Os laboratórios que fazem parte da Associação Brasileira de Medicina Diagnóstica (Abramed) realizaram mais de 10 milhões de exames para detectar a COVID-19 em 2020. “É um número bastante expressivo, que representa 43,1% de todos os testes realizados em nosso país”, diz Milva Pagano, diretora-executiva da entidade. “Demonstra a importância do setor de Medicina Diagnóstica.

Advogada especializada em saúde, Milva entrou para os quadros da Abramed em janeiro de 2021. No entanto, já possui ampla experiência em associações, incluindo a presidência da Aliança para Saúde Populacional (ASAP) e da Associação Brasileira dos Profissionais de Recursos Humanos (ABPRH). Na bagagem profissional, também carrega a coautoria do livro Boas práticas em gestão de saúde corporativa, além de ser a coordenadora do curso de extensão em Gestão da Saúde Corporativa do Hospital Alemão Oswaldo Cruz, em São Paulo.

DADOS EXIBIDOS.
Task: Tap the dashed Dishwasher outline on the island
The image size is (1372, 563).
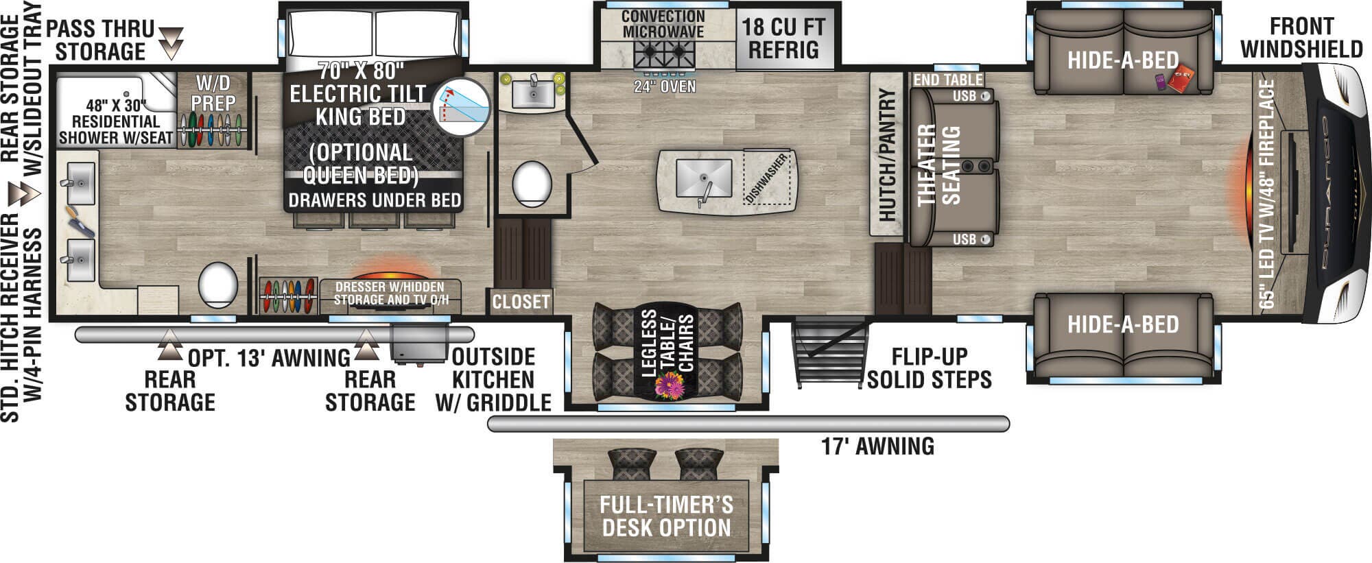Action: tap(767, 177)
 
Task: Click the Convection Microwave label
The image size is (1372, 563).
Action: tap(663, 24)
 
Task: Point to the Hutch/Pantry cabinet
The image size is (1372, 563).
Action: tap(887, 154)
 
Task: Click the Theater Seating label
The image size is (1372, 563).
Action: tap(939, 165)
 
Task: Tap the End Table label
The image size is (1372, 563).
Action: tap(948, 80)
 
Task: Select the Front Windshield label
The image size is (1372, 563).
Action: tap(1301, 38)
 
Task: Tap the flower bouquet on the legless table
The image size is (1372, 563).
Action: tap(670, 386)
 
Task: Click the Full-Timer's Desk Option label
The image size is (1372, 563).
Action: tap(666, 516)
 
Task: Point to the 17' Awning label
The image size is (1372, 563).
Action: tap(877, 446)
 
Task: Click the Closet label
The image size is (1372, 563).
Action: tap(521, 302)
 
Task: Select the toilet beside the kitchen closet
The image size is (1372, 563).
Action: tap(532, 184)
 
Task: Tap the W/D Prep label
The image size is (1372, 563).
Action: tap(213, 93)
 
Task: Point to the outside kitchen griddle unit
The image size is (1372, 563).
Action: tap(419, 342)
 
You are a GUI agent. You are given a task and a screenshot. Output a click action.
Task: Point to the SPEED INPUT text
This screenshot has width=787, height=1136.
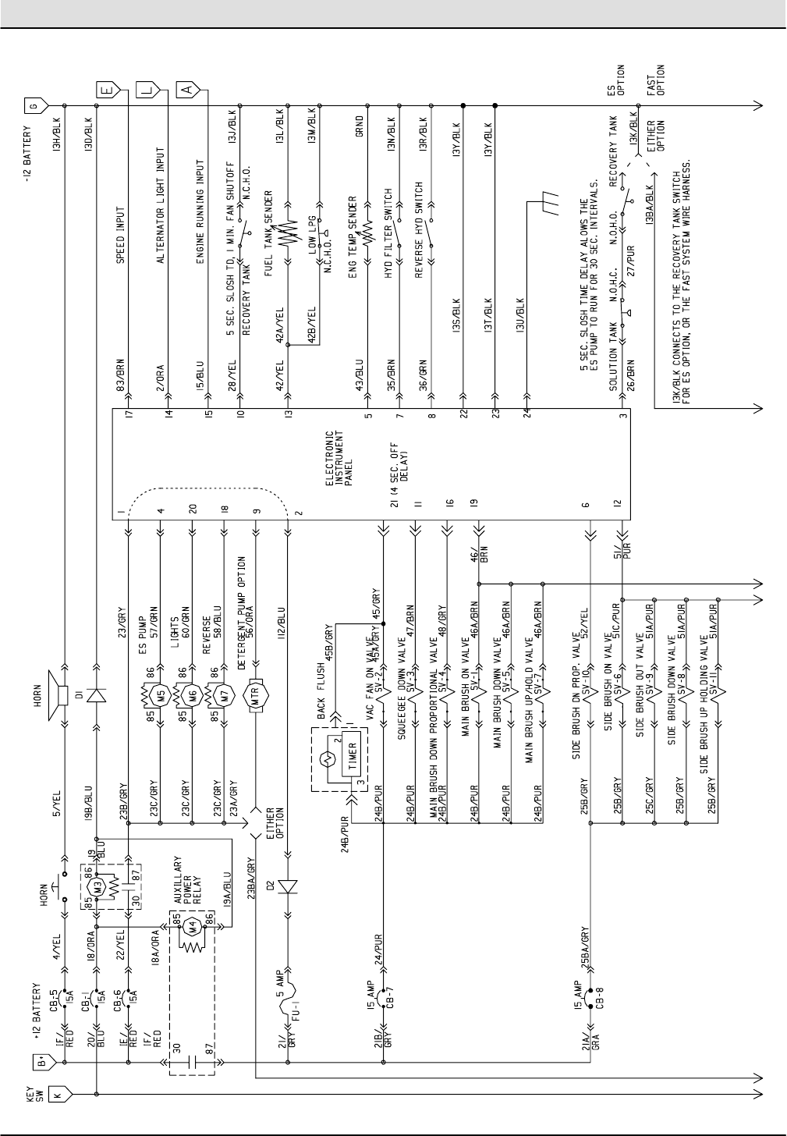click(121, 235)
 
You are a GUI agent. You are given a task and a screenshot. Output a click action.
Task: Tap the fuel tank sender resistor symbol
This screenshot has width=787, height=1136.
click(288, 233)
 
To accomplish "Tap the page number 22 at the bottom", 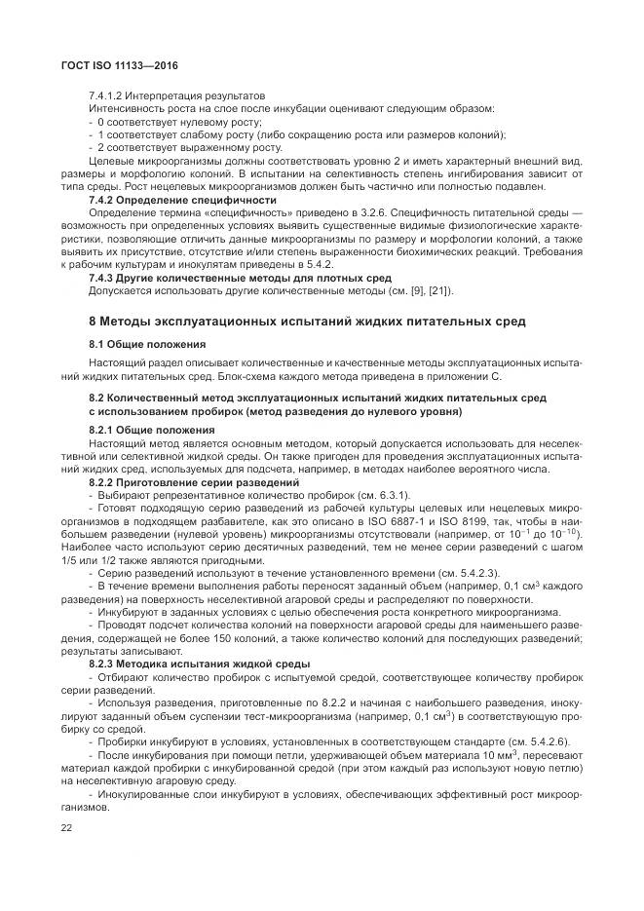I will [67, 827].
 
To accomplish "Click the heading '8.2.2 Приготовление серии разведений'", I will [193, 482].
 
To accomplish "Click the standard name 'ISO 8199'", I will [499, 520].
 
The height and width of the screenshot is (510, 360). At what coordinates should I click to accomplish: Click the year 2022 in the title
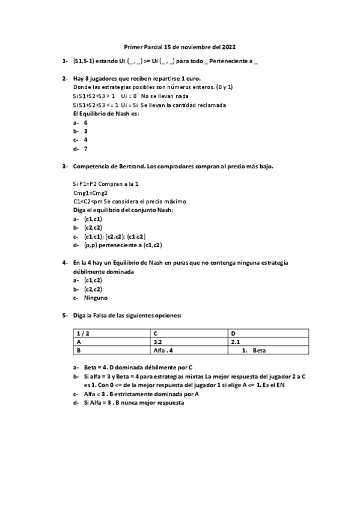pyautogui.click(x=229, y=46)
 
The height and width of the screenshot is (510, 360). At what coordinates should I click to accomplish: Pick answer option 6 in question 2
pyautogui.click(x=85, y=122)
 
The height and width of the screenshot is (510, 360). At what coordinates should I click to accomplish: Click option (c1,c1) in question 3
pyautogui.click(x=93, y=219)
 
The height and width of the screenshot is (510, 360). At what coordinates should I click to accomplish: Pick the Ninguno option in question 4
pyautogui.click(x=96, y=297)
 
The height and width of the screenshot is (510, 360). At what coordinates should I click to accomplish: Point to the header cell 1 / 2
pyautogui.click(x=81, y=332)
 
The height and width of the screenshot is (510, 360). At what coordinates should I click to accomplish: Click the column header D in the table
pyautogui.click(x=233, y=332)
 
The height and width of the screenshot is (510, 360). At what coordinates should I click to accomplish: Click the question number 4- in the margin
pyautogui.click(x=64, y=262)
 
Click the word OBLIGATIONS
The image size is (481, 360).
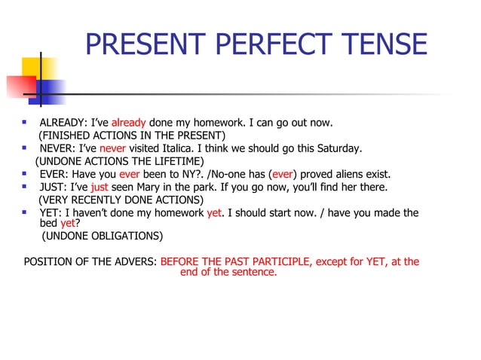pyautogui.click(x=120, y=236)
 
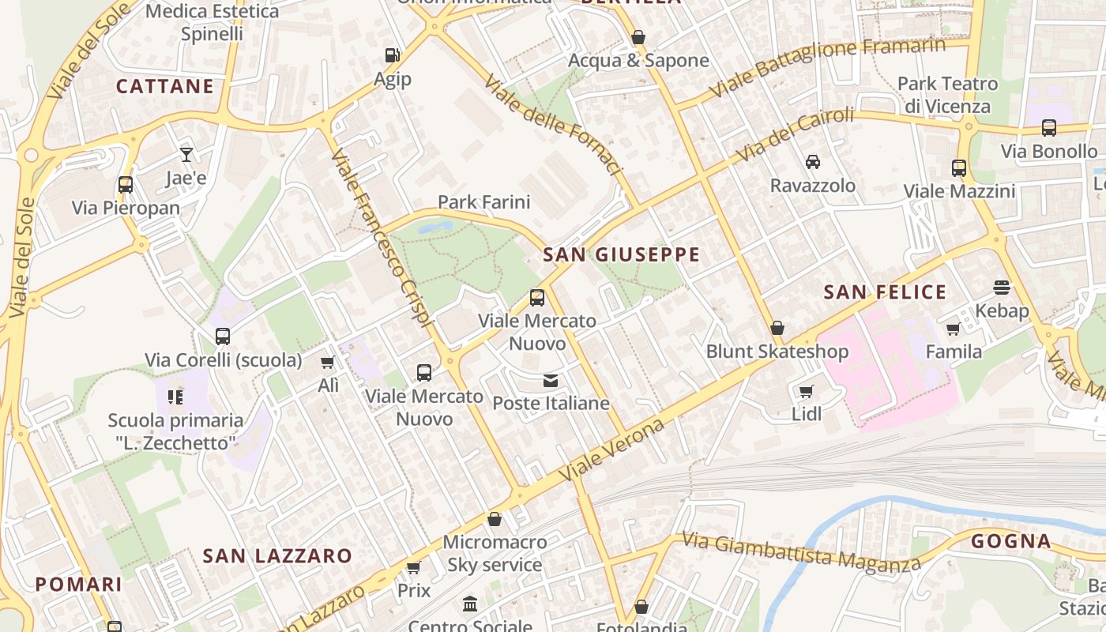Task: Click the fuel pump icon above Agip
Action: [392, 55]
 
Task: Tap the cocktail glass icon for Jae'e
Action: [186, 154]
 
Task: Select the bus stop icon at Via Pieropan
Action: [125, 185]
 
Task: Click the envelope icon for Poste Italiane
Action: [551, 381]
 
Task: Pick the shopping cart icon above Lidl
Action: [806, 391]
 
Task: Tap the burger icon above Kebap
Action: [1002, 287]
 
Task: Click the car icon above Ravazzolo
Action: [812, 162]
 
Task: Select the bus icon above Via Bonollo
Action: [1048, 128]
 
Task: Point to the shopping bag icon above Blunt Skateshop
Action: [777, 328]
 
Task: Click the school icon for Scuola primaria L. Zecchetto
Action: [175, 397]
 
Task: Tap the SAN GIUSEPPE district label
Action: [622, 254]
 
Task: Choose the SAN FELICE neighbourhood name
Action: [885, 292]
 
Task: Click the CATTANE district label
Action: [165, 86]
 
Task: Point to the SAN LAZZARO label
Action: [277, 555]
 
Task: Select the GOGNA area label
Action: [1011, 541]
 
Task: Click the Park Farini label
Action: [483, 202]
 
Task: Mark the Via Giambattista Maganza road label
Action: [801, 551]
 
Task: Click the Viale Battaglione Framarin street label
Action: [827, 68]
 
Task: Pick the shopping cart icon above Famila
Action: [954, 329]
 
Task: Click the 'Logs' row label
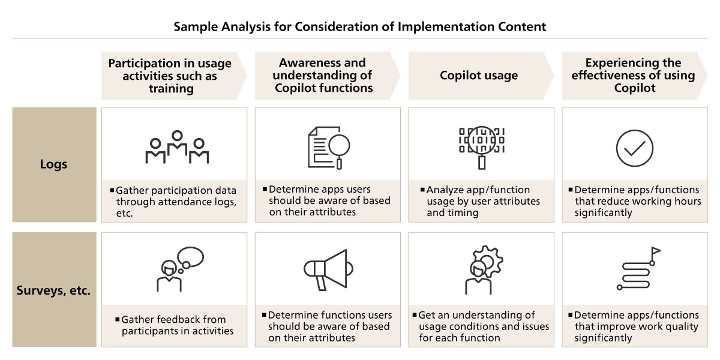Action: tap(53, 164)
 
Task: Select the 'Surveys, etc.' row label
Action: tap(53, 290)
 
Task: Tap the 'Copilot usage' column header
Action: tap(479, 75)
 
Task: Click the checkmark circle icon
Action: tap(635, 148)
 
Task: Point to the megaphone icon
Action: tap(328, 269)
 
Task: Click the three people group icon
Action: tap(177, 147)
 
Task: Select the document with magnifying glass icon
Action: tap(329, 148)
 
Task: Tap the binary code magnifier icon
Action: tap(481, 148)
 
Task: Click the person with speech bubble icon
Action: tap(180, 269)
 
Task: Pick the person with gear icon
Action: tap(484, 270)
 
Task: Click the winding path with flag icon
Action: tap(638, 268)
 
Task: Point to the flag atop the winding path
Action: tap(656, 251)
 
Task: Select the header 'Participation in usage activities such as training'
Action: tap(170, 76)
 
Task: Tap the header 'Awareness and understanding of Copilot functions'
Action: tap(322, 75)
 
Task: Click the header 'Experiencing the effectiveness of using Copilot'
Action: tap(633, 75)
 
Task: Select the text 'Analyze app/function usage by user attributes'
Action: tap(480, 196)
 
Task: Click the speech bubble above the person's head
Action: tap(190, 257)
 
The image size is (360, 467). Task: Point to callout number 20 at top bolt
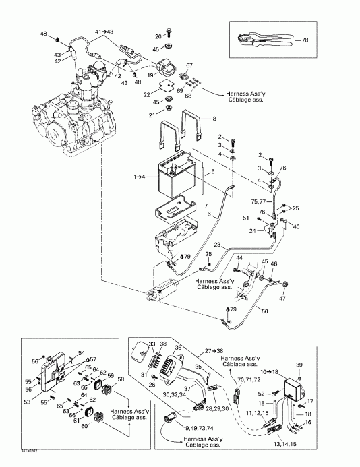pyautogui.click(x=159, y=36)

TAREFA A. Reproduza a parte do trecho fornecido que começa em "Os laboratórios que" e termina em "em São Paulo.".
TAREFA B. Resuma o trecho fornecido em duas frases.
TAREFA C. De acordo com o trecho fornecido, em que mês e ano Milva Pagano entrou para os quadros da Abramed?
As linhas não têm relação com o trecho fornecido.

RESPOSTA A.
Os laboratórios que fazem parte da Associação Brasileira de Medicina Diagnóstica (Abramed) realizaram mais de 10 milhões de exames para detectar a COVID-19 em 2020. “É um número bastante expressivo, que representa 43,1% de todos os testes realizados em nosso país”, diz Milva Pagano, diretora-executiva da entidade. “Demonstra a importância do setor de Medicina Diagnóstica.

Advogada especializada em saúde, Milva entrou para os quadros da Abramed em janeiro de 2021. No entanto, já possui ampla experiência em associações, incluindo a presidência da Aliança para Saúde Populacional (ASAP) e da Associação Brasileira dos Profissionais de Recursos Humanos (ABPRH). Na bagagem profissional, também carrega a coautoria do livro Boas práticas em gestão de saúde corporativa, além de ser a coordenadora do curso de extensão em Gestão da Saúde Corporativa do Hospital Alemão Oswaldo Cruz, em São Paulo.

RESPOSTA B. Os laboratórios da Abramed realizaram mais de 10 milhões de exames para detectar a COVID-19 em 2020, o que, segundo a diretora-executiva Milva Pagano, representa 43,1% de todos os testes feitos no país. Advogada especializada em saúde, Milva entrou na Abramed em janeiro de 2021 e já presidiu a ASAP e a ABPRH, além de ser coautora de um livro e coordenadora de um curso de extensão no Hospital Alemão Oswaldo Cruz.

RESPOSTA C. Em janeiro de 2021.